Down to a Sunless Sea By Mathias B. Freese
In her introduction, Jane Holt warns that the reader about to peruse Freese’s work must have empathy. In taking this approach, she indicates, the reader’s experience will be both emotional and intellectual. Freese’s collection of fifteen stories, Down to a Sunless Sea, is a largely character-driven work whose subjects are sometimes objectified, often fearful and always self-aware. Freese’s background as a social worker and psychotherapist is evident at the root level—his character’s emotions (fear, especially), ideas and past are always under scrutiny and are usually the catalysts that lend intrigue to the stories. If some of the pieces seem to end abruptly after what feels like a character sketch, in the main this stems from the author’s purpose, which, according to Holt, is to illuminate. Holt writes, “The light that illuminates our ‘sunless sea’ is our ability to understand that we all wrestle with the transience of life and the desire for courage in the face of hopeless circumstances.” But then, if this is so, what is the sea but the self, one’s fears and the possibilities that life and its emotions hold? Holt indicates that this essential fear (“the darkness of being alone in the world”) is, indirectly, the “sunless sea” of Freese’s aesthetic (ix).
The title story indicates fear through the lens of a bildungsroman in miniature, and through a child’s (inherently) “schizoid lens” (7). The intense solitude of the only child Adam is unwittingly enabled by distant parents who occasionally intervene in his life to aggravate a budding dissociative state in the sense of a distancing from self that occurs in a time of youth which should be nothing less than idyllic. Tone and movement progress the story forward with a classicist feel until later; the loss of Adam’s mother when he is “twenty going on ten” regresses him into the “infantile amnesia” of childhood, wherein the fear of growing up can safely be submerged (8, 9).
“The Chatham Bear” embodies fear within the looming creature that haunts a town’s periphery, a symbol of the unknown that serves to heighten the infinitely more dangerous and fear-worthy city, where people are violently irresponsible, even more so than the bear. Fear in “For a While, Here, in this Moment,” arises from, as the title indicates, an exploration of the self in a moment, and is presented in concert with the acute awareness of existence (“…will defines itself. Life only asks that it continue [I inflict meaning]”) and the loss of a sense of self. Perhaps too self-consciously, however, the story conjoins a Freudian view with an almost Heideggerean analysis of existence within a moment—Dasein summoning Freud.

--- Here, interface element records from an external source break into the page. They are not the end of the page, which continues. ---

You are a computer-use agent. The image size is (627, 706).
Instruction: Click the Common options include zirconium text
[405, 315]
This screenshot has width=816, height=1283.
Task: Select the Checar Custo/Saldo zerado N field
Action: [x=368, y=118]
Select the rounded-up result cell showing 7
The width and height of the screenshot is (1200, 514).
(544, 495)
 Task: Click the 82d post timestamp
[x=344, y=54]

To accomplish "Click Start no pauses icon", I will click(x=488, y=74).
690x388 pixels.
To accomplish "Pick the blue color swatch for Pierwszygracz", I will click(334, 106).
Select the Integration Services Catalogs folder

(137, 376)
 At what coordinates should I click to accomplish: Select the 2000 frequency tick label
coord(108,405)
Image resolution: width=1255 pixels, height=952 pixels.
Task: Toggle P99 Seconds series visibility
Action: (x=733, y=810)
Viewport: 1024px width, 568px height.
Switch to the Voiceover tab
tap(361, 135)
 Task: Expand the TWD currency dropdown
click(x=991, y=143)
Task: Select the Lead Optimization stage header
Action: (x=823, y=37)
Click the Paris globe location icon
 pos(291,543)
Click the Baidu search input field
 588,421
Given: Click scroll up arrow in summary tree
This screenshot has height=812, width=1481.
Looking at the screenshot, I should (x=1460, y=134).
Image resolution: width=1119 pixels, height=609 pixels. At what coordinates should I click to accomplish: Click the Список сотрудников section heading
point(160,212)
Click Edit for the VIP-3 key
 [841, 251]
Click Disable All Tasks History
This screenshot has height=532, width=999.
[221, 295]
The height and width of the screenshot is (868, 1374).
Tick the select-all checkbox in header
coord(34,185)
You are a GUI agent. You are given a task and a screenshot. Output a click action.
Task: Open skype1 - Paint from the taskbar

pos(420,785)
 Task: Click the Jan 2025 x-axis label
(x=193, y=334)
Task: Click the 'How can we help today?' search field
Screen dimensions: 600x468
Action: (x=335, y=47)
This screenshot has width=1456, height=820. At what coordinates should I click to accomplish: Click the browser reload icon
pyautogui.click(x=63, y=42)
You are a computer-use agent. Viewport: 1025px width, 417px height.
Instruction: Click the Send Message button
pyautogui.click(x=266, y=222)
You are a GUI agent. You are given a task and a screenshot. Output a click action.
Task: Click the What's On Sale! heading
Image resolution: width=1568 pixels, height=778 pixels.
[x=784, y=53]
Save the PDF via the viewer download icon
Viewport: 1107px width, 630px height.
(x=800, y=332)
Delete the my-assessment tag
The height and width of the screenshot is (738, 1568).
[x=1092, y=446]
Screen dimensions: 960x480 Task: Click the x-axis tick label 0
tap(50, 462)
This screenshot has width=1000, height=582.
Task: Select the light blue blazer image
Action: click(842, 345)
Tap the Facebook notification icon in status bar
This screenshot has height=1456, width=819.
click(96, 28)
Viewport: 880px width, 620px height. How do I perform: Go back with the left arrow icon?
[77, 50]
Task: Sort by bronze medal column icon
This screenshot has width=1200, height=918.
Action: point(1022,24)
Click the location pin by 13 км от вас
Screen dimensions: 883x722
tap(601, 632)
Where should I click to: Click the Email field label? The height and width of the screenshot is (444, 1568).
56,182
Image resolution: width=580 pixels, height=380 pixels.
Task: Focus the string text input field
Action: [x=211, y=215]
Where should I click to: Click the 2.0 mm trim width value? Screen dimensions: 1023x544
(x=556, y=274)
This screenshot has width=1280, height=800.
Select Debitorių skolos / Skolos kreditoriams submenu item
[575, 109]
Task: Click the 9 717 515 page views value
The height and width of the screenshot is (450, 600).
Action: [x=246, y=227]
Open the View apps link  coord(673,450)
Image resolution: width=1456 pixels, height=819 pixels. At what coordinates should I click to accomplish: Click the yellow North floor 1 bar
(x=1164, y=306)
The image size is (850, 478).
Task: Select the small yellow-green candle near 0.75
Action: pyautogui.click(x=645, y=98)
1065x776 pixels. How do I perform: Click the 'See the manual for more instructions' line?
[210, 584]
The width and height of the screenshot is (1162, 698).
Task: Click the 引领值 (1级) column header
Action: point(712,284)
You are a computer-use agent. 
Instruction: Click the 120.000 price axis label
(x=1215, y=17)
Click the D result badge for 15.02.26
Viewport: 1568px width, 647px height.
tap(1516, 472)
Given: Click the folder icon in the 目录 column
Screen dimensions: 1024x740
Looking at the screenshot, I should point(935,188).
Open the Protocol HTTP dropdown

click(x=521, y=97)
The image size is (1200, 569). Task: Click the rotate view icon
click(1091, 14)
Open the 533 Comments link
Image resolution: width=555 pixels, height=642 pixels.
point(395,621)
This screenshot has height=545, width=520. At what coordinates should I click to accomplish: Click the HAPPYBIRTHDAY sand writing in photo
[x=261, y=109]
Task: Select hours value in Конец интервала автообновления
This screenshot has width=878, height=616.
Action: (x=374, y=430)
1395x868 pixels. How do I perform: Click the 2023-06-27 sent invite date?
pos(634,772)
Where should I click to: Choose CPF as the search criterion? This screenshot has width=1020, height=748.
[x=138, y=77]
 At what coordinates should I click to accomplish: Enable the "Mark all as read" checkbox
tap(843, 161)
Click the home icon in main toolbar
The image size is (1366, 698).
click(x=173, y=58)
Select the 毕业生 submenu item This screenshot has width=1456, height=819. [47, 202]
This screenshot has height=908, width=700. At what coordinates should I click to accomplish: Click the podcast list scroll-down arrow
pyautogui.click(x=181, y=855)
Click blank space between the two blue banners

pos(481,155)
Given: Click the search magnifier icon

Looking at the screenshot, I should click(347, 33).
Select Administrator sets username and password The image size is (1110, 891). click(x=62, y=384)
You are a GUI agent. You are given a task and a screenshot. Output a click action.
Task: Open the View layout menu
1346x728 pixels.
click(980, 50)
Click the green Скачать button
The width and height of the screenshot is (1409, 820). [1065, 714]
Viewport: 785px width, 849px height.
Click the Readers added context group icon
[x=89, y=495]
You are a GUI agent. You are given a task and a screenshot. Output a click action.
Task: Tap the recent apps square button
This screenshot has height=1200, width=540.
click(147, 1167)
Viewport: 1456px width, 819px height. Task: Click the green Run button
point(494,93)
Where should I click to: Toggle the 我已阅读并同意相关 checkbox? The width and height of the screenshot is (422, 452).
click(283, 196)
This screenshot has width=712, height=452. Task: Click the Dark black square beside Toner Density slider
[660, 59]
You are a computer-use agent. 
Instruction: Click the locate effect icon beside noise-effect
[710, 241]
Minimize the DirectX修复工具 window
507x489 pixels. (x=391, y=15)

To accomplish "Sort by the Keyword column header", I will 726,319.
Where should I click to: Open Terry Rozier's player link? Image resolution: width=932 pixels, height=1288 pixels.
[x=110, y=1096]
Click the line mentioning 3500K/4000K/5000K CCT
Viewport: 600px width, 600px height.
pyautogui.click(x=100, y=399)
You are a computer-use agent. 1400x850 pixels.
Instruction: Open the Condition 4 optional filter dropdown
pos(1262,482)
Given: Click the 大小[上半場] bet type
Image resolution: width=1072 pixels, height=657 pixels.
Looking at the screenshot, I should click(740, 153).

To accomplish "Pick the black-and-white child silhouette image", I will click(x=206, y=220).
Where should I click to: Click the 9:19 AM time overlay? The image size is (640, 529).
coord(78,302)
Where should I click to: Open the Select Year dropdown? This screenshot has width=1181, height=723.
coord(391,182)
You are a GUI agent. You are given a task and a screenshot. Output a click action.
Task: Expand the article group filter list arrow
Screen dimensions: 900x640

Other stories are character sketches (“I’ll Make it, I Think,” “Little Errands”), or case studies of lives that bear the indelible stamp of past experience. “Echo” is a confessionalist memoir with the resonance of a therapy session transcript. Two friends experience a separation originating in the distancing of one of the men from all others in his life. Unfortunately, his need for solitude and self-reflection is a justification that comes off sounding awkward and artificial. “Nicholas” tells the story of a rebellious youth who doesn’t see the need for education and bucks up against one of his teachers in particular—a familiar enough storyline that ultimately ends up becoming a soapbox for the main character. Like some of Freese’s other stories, it is a snapshot, a day-in-the-life-of character exercise that doesn’t move too far past this point. “Billy’s Mirrored Wall” also tends to plunge its protagonist into nostalgic self-reflection, and although the events and emotions are valid and realistic, the story simply does not progress beyond its narration.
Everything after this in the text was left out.